Beecham Mozart

On pourra être surpris en ne relevant dans la discographie mozartienne de Beecham que deux intégrales d’œuvres lyriques, compte tenu de l’admiration que portait le Maestro au génie salzbourgeois. Les œuvres de jeunesse, jusqu’à Idolménée ne semble pas avoir intéressé Beecham, ce n’était pas à la mode de son temps. Rien, en revanche, et c’est plus étonnant, de la « trilogie Da Ponte ». Restent deux gravures d’importance ; celles des deux grands Singspiele.
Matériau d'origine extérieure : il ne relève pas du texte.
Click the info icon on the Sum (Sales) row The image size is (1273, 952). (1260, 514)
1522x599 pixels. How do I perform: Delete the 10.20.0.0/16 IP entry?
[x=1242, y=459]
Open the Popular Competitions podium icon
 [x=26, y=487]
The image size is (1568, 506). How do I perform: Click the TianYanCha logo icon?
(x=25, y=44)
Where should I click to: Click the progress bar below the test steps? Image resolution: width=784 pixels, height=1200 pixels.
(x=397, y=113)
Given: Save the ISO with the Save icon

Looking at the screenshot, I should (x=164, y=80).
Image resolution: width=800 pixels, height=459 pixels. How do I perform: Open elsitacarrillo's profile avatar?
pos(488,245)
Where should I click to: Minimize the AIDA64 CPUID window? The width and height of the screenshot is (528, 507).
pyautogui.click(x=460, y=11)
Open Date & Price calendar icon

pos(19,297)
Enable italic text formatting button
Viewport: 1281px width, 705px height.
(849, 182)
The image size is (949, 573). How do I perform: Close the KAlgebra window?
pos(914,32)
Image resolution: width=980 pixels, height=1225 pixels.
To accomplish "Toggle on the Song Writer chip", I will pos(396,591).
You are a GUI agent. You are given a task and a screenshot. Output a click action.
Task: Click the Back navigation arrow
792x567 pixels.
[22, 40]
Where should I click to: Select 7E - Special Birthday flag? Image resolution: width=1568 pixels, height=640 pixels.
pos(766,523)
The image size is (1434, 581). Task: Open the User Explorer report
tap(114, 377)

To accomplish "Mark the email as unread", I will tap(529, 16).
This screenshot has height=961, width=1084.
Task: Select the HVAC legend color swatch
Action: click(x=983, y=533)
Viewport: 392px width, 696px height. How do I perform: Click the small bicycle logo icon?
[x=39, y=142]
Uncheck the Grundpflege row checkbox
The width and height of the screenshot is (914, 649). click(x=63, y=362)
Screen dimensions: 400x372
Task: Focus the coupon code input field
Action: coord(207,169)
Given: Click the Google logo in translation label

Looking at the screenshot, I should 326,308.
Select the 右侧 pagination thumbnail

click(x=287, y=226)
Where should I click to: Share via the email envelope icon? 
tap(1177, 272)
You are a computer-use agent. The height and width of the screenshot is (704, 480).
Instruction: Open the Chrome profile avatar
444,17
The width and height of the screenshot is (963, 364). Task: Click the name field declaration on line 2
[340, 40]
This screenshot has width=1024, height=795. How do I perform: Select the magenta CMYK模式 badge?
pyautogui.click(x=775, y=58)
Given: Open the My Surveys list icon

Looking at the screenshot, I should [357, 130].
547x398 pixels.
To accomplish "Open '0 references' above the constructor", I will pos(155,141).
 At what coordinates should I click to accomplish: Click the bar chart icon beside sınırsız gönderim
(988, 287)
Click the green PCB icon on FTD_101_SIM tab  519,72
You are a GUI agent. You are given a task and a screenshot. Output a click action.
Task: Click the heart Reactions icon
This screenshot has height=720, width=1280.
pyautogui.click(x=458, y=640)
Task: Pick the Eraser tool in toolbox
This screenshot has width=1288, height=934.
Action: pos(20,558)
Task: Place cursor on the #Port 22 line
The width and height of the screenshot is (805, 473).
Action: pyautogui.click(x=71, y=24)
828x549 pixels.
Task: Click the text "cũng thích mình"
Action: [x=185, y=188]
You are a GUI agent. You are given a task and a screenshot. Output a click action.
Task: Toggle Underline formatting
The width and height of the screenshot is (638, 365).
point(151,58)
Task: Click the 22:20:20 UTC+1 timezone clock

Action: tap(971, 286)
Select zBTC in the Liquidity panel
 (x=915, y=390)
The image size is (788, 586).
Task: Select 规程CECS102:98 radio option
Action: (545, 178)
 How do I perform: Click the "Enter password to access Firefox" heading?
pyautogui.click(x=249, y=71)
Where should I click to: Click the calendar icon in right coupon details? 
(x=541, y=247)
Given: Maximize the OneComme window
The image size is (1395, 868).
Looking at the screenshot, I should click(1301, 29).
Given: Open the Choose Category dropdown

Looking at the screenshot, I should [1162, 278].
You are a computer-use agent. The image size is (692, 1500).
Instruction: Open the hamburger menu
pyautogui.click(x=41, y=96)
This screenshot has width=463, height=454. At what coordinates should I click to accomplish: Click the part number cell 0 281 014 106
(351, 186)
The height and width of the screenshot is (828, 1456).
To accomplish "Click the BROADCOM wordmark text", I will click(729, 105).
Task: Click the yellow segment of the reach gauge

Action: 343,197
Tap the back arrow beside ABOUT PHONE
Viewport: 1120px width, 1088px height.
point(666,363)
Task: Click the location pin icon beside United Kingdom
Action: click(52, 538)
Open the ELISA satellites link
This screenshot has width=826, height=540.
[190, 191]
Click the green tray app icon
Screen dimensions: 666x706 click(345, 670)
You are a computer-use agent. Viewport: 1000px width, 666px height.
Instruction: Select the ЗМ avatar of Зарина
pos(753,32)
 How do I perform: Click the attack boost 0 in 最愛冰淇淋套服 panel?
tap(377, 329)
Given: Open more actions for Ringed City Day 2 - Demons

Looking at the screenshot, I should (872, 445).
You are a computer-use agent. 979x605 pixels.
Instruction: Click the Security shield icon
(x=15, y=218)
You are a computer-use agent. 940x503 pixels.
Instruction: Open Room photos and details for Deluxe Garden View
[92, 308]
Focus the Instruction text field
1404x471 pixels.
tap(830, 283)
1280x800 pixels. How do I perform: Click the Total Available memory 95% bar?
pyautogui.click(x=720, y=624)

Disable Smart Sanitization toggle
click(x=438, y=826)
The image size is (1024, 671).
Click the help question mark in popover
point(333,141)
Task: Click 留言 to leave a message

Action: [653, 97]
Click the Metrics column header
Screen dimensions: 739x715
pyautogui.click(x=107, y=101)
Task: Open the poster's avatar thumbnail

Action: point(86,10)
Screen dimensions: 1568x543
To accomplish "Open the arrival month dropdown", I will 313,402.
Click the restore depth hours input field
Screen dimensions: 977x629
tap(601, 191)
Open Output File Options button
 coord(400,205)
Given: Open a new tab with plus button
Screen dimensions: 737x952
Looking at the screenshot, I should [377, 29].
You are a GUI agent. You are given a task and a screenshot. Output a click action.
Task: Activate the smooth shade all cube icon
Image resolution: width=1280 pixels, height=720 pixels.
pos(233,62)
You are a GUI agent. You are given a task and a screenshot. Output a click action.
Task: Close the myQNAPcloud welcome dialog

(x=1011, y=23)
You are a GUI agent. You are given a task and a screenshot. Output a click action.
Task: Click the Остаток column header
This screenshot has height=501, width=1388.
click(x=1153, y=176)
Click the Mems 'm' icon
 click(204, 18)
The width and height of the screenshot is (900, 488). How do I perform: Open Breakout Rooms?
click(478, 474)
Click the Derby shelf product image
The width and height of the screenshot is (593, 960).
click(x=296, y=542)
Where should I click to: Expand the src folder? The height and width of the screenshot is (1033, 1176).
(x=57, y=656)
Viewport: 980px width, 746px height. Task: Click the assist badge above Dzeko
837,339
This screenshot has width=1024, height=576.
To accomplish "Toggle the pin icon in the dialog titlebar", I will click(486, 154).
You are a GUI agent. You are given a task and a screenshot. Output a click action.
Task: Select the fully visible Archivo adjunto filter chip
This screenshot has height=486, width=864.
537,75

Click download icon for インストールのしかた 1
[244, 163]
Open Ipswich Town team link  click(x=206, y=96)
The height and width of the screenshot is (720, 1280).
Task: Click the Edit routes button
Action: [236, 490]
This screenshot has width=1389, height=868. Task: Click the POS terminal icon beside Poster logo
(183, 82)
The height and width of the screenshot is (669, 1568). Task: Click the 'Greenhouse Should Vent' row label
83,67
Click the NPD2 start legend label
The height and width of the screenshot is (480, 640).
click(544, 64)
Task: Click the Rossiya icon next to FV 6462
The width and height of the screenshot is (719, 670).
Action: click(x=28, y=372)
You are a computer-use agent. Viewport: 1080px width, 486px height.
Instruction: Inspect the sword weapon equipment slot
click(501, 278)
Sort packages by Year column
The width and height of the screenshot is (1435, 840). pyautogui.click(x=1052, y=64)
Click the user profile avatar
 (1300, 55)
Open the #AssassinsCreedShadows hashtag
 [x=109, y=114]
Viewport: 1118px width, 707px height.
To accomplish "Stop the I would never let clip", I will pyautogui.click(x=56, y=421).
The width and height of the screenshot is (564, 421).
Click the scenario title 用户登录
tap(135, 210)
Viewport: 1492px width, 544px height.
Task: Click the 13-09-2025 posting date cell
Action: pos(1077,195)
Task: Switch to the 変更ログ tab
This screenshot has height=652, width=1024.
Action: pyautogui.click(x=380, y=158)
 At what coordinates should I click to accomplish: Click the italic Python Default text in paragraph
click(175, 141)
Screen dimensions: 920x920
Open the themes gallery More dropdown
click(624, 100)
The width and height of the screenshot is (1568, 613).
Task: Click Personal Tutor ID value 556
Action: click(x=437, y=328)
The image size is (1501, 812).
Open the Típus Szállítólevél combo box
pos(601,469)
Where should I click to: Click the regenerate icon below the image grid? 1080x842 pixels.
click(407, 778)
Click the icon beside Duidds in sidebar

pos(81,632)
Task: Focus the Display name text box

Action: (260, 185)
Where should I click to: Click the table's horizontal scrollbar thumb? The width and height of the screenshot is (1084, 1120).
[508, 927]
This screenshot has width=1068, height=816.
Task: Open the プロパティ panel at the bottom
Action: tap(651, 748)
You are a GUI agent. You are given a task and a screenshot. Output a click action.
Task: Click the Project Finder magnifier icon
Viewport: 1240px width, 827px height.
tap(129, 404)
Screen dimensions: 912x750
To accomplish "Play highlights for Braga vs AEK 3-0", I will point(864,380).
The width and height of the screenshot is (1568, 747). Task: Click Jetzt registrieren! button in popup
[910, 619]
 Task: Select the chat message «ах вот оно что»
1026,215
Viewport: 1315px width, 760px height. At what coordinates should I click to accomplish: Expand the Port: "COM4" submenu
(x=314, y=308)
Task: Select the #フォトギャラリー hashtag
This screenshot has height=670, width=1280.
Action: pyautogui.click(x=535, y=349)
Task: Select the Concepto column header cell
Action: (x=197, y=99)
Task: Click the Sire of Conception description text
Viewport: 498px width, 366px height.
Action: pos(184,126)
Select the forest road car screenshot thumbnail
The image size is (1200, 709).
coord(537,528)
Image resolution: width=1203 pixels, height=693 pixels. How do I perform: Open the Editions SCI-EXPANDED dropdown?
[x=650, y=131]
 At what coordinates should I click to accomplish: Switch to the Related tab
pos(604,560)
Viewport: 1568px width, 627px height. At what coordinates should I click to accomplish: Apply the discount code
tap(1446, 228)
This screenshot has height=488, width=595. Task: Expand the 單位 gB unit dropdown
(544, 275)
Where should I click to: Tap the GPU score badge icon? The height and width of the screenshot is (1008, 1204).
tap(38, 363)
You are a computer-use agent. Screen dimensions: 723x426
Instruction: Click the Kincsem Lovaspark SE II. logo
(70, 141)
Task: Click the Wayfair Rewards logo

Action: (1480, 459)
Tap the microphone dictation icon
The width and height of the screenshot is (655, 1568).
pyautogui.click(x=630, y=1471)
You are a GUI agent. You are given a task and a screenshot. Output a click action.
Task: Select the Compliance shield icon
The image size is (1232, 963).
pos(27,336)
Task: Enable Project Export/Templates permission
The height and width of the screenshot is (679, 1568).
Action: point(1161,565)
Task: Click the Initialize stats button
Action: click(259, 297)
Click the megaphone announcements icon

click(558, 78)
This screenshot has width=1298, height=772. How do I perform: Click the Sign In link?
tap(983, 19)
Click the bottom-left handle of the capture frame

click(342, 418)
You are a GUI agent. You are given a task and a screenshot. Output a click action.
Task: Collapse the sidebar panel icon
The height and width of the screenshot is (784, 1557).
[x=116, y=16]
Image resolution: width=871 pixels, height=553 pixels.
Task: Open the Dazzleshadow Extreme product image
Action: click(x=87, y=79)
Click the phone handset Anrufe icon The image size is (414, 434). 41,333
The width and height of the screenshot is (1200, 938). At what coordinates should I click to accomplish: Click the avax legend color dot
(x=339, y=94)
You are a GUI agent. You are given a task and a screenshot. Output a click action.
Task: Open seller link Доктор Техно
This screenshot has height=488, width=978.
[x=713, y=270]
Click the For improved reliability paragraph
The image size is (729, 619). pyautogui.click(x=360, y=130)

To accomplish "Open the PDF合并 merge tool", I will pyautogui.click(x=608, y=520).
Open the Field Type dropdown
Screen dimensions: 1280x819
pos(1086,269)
La Flûte enchantée, produite par Walter Legge, fut enregistrée en deux sessions avec la Philharmonie de Berlin, en 1937 et 1938, en pleine période nazie. Richard Tauber et Alexander Kipnis, prévus à l’origine pour les rôles de Tamino et de Sarastro furent récusés en raison de leur origine juive. Piètre consolation : la jeune Elisabeth Schawarzkopf, future Madame Legge, figurait dans les chœurs. Une gravure intéressante mais limitée par les contraintes techniques du 78 tours.

  

Acte I : air de Papageno par G. Hüsch

 

Une vingtaine d’année plus tard, en 1956, Beecham réalisait à Londres le premier enregistrement stéréophonique de L’Enlèvement au Sérail avec une distribution essentiellement dominée par ses éléments masculins, Léopold Simoneau incarnant Belmonte et Gotltlob Frick, Osmin. Cette gravure, aux antipodes des résurrections « baroqueuses »actuelle est injustement oubliée et desservie par un mauvais report en CD.